I have read many articles stating that the maximal matching of a bipartite graph can be found using max flow algorithm. But there is a possibility that the matching we get from max flow is not maximal or the matching does not have maximum edges.
Example taken from Competitive Programming Handbook by Anti Laaksonen:
But if I present the graph in a different manner such that the graph now is:
Then as the algorithm of max flow progresses the matching would be 1----5, 2----7
because 1 simply erases path to the sink but if it would have gone for the edge 1----6 then the matching could have been
1----6, 3----5, 4----7
I was with you up until this point:
Then as the algorithm of max flow progresses the matching would be 1----5, 2----7
What you're describing here isn't actually a maximum flow in the graph. We could push more flow across by sending a unit of flow from 1 to 6, a unit of flow from 2 to 7, and a unit of flow from 3 to 5.
Reading over your question, I think the reason you ended up with the (non-maximum) flow rather than a maximum flow is because of this statement:
because 1 simply erases path to the sink
From what you're describing here, I'm assuming you're using something like the Ford-Fulkerson algorithm to compute the maximum flow: find an augmenting path from the source to the sink and push flow across it. But Ford-Fulkerson also has a second step here: after pushing flow across an edge, we introduce a residual edge in the reverse direction of the flow pushed. This gives the opportunity to "undo" the decision we made in the event that we find a better path.

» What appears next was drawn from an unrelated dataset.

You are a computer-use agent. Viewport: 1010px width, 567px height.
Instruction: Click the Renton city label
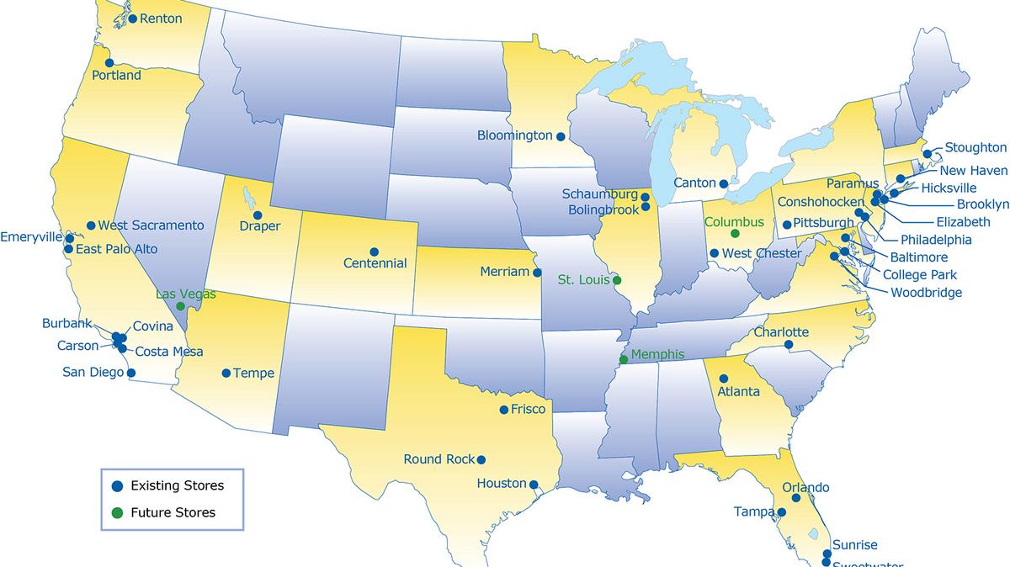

As a result, after we push a unit of flow from 1 -- 5, we add in a residual edge from 5 back to 1 with a single unit of capacity. That means that the graph now looks like this:
Here, edges in teal flow from s toward t, and edges in purple flow from t back toward s.
Notice that we can "undo" our decision to assign 1 to 5 as follows. Push a unit of flow on the path
s → 3 → 5 → 1 → 6 → t
to give this flow network:
Now, pushing one more unit of flow on the path
s → 2 → 7 → t
gives the overall matching 1 -- 6, 2 -- 7, 3 -- 5, which is a maximum matching.